結局あの後学園へ戻ってくると、先生方に無断帰省の謝罪をし今後について学園長先生との話し合いになった。
その話し合いも纏まり、自室に戻った頃には夜の四つ頃。
そう遅い時刻でも無かったが、連日の精神の消耗が思ったより酷かったようで泥のように眠り込んだ。
気が付けば朝で、明の六つになろうという頃だった。
俺は朝餉の前に一度、伊作に頼まれていた薬草園の様子を見に行こうと既に支度を整えていた。
は組の皆が実習に行っている間、俺は俺で葬儀やら何やらで慌ただしかった為頼まれていた薬草園を後回しにする形となってしまっていた。
早々に診てやらなきゃ。留たちももう帰還したのかな?頃合い的には昨夜辺りだよな。無事に帰って来ただろうか。

(…会いたい)

そんな事を考えながら庭先へ出ると、スッと留三郎と伊作の部屋の障子戸が開いた。
「あっ、やっぱ帰って来てたんだ」
久々に留三郎に会える安堵で顔が緩む。
「おはよう」と声を掛けようと思ったら、中から出てきたのは・・・噂の五年生だった。

「あっ、日向先輩、おはようございます」
彼は礼儀正しく、綺麗なお辞儀をして挨拶をしてきた。
一瞬、見惚れる。仙蔵が熱心に作法委員会に勧誘するのも分かる気がした。
寝起きだというのにきっちりと夜着は整えられ、寝癖も無く真っ直ぐにその濡れ羽色をした髪を背に滑らせていた。
うん。何と言うか、第一印象として可愛いとか綺麗とかの言葉が浮かんだが、容姿を形容する意味合いでの言葉は不釣合いな気がした。そういうんじゃなくて、内から滲むモノにどきりとする。
(そりゃ伊作も惚れるか)
何処か儚げというか、何か・・・掴めなさそうな印象を持った。

「うん、おはよう」
うつらうつらとそんな事を考えていた俺も挨拶を返す。
「お早いのですね」
そう言ってにこりと微笑む彼は、確かに惹かれるのも納得しそうなくらい慈悲に満ちていた。
知らず俺もにっこりと微笑む。
「伊作に薬草園を診てくれって頼まれていたのを思い出してさ」
「いつも診て下さっていたのは日向先輩だったのですね。ありがとうございます」
再び丁寧に頭を下げられ、俺は面映くなる。
「いやいやいや、大抵は伊作やお前が解決しているって聞いてるぞ?知識豊富なんだな」
この五年生に対してあまり知っている事はないが、俺たち農業を営む者くらいしか学ばないだろう植物や野菜、薬草の病気についてを、伊作は勿論の事だけどこいつまでも知識を得ているというのには素直に感動した覚えがある。

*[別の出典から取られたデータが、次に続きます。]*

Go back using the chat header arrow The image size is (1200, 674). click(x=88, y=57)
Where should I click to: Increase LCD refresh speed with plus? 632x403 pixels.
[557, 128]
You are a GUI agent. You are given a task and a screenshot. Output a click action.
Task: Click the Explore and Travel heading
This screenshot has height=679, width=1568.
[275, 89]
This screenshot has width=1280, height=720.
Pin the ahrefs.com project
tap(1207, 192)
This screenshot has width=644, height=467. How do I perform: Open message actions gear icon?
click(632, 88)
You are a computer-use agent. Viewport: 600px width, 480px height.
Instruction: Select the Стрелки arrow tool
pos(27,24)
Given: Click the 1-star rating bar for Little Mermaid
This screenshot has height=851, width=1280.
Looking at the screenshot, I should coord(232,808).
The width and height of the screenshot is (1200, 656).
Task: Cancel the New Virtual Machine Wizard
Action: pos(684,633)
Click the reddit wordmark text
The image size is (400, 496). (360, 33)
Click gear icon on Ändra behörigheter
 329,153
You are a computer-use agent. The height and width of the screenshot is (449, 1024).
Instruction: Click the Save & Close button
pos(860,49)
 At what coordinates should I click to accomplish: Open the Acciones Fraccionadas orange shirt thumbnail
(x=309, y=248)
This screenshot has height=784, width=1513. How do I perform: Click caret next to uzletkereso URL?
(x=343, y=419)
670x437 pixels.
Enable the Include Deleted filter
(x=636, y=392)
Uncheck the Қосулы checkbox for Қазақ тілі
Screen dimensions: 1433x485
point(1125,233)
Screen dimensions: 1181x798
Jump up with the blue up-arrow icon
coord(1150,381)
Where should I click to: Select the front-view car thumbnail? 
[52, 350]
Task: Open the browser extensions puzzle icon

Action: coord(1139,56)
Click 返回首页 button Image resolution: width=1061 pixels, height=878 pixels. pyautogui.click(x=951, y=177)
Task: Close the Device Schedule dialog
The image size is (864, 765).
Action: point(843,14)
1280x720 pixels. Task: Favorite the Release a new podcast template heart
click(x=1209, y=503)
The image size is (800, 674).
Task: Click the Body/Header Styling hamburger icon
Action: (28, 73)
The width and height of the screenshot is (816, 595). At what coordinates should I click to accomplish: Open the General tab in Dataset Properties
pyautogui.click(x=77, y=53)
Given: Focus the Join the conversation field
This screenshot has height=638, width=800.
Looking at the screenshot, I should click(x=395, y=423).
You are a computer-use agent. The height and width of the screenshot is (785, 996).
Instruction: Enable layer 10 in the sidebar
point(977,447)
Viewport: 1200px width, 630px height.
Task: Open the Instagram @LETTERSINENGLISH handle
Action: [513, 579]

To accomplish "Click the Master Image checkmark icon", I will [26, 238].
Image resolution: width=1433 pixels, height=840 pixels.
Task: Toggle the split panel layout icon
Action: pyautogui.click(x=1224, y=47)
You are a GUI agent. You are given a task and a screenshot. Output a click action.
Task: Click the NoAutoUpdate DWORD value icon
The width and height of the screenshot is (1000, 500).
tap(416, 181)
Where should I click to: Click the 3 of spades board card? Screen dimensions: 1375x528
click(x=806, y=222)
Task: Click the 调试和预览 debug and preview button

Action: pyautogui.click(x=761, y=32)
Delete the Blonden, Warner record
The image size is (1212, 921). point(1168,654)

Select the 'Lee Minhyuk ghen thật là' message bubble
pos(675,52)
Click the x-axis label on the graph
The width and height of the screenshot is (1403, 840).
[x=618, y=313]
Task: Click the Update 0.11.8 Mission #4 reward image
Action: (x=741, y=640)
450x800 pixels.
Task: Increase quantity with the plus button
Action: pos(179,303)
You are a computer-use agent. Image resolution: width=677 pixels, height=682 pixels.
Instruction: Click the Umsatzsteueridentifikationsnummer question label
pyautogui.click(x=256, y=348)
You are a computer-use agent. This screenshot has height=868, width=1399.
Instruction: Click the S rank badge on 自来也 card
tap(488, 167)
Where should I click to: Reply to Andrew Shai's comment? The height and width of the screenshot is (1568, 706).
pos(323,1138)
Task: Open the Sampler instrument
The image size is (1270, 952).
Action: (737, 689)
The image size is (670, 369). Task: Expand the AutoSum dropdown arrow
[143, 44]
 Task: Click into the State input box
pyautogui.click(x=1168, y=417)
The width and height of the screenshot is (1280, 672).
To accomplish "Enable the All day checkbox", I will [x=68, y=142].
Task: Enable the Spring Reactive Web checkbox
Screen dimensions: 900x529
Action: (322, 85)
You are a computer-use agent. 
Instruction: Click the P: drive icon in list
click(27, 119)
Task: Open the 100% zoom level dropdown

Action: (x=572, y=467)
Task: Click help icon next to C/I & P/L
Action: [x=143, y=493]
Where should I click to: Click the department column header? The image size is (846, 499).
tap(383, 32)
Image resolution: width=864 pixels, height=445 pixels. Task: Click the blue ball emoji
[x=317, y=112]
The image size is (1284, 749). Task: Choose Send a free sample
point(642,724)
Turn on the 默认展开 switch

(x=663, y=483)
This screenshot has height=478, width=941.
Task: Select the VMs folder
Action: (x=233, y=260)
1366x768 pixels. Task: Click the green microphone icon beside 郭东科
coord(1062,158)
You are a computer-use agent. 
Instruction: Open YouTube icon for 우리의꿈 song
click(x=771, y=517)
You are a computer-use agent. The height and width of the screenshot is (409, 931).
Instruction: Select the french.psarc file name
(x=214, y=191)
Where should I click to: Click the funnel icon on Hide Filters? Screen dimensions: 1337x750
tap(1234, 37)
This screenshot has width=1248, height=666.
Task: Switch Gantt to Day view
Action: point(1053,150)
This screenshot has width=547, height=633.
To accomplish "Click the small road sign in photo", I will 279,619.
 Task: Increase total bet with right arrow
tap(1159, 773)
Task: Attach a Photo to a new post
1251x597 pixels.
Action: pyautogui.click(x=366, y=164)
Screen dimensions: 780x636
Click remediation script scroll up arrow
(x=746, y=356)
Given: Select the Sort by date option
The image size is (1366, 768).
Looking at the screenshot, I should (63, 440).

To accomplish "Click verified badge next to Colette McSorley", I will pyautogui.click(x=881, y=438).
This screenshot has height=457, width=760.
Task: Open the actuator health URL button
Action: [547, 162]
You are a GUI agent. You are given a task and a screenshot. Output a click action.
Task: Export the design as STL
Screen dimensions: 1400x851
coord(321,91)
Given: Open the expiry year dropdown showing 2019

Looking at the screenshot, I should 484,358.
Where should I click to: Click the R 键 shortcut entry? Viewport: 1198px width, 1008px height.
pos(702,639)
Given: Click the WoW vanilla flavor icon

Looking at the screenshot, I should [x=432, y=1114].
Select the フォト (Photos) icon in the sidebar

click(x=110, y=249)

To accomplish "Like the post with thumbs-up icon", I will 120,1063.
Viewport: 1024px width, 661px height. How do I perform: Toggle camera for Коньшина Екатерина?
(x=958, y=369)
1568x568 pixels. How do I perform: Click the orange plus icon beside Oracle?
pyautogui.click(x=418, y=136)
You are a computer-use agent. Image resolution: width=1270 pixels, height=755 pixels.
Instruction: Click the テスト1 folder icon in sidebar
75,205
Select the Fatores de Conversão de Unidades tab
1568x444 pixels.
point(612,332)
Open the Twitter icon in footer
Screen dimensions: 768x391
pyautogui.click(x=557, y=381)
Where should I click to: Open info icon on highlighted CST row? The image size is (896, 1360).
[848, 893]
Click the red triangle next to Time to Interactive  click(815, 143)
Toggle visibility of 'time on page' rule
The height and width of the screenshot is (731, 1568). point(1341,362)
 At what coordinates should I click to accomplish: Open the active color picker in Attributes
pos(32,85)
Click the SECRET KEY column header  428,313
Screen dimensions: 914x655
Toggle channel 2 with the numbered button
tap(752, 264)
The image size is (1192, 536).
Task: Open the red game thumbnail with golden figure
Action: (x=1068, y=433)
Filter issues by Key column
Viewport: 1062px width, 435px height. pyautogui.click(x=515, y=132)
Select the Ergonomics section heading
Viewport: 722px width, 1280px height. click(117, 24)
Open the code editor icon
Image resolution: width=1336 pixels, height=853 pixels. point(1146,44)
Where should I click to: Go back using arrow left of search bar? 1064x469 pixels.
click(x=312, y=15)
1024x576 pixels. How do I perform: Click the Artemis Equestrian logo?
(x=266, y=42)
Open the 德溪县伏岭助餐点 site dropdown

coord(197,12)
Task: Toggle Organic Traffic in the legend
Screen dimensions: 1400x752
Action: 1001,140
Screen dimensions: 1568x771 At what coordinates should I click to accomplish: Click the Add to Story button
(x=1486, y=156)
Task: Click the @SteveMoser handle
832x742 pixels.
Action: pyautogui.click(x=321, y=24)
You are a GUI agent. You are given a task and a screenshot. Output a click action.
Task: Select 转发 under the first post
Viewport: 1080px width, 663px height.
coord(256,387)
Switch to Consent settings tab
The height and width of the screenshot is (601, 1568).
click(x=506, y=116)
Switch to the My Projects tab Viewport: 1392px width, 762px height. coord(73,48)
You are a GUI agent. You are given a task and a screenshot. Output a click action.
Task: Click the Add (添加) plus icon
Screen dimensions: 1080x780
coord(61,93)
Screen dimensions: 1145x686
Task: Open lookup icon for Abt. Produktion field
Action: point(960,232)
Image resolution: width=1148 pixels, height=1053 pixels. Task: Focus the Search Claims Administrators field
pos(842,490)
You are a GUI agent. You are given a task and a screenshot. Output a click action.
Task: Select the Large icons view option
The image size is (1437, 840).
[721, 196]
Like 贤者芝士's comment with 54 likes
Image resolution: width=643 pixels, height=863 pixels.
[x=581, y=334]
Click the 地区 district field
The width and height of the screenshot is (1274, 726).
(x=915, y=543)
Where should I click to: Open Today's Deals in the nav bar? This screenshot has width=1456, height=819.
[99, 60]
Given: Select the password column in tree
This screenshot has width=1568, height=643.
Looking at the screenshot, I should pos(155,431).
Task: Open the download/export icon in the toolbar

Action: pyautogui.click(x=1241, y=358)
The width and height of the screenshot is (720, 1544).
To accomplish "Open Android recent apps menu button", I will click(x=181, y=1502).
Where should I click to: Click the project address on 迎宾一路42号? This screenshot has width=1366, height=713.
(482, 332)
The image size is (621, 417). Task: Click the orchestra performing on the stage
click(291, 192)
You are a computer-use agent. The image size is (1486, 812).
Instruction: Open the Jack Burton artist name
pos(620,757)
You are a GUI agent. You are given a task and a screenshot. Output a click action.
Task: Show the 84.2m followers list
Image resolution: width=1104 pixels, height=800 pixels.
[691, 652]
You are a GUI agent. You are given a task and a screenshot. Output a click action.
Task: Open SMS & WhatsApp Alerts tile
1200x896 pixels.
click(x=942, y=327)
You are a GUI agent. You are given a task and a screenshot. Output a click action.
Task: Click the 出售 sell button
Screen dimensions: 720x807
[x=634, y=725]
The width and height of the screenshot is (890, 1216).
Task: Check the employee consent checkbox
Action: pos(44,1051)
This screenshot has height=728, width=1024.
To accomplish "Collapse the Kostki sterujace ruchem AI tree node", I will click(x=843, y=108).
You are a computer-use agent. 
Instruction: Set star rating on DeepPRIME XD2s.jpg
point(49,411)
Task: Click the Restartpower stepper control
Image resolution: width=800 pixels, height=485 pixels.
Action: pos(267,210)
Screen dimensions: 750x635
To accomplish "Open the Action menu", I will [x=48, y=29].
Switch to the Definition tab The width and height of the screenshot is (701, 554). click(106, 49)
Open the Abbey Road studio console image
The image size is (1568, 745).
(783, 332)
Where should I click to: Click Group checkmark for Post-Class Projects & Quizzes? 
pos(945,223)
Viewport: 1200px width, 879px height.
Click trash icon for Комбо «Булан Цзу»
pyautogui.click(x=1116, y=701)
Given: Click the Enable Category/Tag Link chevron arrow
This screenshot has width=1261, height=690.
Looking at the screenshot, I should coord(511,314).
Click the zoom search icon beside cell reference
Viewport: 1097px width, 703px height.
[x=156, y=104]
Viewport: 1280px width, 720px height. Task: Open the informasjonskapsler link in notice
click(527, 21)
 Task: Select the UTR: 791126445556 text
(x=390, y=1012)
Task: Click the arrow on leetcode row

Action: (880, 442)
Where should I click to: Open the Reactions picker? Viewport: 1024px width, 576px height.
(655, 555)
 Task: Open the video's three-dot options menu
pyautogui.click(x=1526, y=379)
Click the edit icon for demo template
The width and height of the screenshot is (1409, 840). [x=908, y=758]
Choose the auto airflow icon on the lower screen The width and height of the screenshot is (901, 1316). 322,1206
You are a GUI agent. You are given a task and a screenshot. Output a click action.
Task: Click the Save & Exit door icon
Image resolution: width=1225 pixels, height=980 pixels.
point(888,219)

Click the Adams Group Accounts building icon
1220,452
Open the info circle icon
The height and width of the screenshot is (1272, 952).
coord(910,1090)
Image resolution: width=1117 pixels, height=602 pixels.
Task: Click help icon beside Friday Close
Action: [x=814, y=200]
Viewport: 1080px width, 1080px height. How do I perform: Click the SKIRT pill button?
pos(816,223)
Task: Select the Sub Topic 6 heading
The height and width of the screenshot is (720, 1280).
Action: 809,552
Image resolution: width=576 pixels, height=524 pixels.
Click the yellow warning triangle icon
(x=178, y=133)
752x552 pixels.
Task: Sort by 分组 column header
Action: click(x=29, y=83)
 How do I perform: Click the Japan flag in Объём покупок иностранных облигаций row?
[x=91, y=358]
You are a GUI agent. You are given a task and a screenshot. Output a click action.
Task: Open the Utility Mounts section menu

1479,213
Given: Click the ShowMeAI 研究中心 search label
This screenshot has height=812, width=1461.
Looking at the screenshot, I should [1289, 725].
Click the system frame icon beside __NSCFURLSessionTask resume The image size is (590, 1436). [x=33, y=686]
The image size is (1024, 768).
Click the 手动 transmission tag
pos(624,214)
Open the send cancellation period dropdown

正直に言うと、俺はこいつに対してちょっと苦手意識があった。
下級生を溺愛する留が、一つしか違わないこいつも同様に気に掛けている節があって嫉妬していたってのが本当だけど。
鉢屋や竹谷…いや、引き合いに出す人物を間違えた。可愛気のある不破や生真面目な久々知、愛嬌のある尾浜にはしないような気の掛け方をこいつにはする、というだけで少し敬遠気味だったのは事実だ。
証拠に名前もまともに呼んだ事がない。
何処まで小っせぇ男なの、俺。
ここ数日の自分の劣等さ加減に嫌気が差して嘆息が漏れた。

「いえ、俺なんてまだまだです。いつも伊作先輩に助言を頂いておりますから」
そう謙遜するこの五年生の奥ゆかしさに、少し心洗われた。
(うん、ごめん!お前の事何も知らないのに苦手意識持ってごめんな!)
と、胸中で謝る。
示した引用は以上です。